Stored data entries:

+ + + + +

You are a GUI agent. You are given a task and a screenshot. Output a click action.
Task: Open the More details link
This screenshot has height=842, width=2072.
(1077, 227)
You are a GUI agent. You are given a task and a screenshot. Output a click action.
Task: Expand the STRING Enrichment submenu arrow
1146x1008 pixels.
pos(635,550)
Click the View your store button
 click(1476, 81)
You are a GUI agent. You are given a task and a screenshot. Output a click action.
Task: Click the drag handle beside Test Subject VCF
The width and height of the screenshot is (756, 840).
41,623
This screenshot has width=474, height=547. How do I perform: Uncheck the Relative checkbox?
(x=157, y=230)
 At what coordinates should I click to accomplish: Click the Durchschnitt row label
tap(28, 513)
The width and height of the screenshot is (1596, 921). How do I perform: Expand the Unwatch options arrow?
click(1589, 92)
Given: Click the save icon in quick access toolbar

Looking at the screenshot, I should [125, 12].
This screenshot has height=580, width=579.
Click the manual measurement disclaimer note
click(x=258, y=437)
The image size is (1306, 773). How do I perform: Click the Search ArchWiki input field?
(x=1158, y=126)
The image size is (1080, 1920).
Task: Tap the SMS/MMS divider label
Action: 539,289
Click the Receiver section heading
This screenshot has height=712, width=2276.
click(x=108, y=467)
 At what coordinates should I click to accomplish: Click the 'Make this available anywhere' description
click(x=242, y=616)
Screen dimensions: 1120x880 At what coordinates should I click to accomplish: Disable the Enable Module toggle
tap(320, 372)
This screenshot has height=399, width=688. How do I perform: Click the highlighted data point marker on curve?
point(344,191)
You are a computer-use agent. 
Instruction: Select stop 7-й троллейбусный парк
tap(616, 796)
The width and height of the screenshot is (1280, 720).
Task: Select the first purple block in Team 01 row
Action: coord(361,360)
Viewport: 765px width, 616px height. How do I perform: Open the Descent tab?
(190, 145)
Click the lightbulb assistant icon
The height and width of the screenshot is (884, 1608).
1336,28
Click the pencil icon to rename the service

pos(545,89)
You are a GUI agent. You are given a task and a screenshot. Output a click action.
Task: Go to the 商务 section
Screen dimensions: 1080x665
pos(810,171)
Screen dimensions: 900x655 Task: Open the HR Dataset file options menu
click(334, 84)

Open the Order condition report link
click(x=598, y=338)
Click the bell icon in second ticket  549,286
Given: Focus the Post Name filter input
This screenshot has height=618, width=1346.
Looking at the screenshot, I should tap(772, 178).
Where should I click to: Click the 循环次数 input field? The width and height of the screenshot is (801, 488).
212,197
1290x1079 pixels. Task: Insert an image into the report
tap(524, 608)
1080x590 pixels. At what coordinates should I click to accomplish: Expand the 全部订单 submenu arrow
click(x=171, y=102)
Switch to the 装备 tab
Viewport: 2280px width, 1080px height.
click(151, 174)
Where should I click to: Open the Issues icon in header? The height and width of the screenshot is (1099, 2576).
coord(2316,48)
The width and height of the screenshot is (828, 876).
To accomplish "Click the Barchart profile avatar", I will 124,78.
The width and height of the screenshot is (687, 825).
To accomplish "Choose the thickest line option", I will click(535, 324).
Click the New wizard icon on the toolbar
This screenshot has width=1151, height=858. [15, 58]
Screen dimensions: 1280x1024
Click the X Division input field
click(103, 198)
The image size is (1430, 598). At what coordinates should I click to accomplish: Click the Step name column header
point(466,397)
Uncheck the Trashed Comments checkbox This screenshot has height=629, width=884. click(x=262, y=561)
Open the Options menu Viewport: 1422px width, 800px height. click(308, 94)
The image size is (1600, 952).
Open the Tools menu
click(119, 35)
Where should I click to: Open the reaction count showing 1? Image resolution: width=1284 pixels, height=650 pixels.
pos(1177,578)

+ + + + +

**TASK DETAILS:** When the word "will" shows up in a line of the entries, report that line.

**EXERCISE SOLUTION:**
To accomplish "Click the Barchart profile avatar", I will 124,78.
To accomplish "Choose the thickest line option", I will click(535, 324).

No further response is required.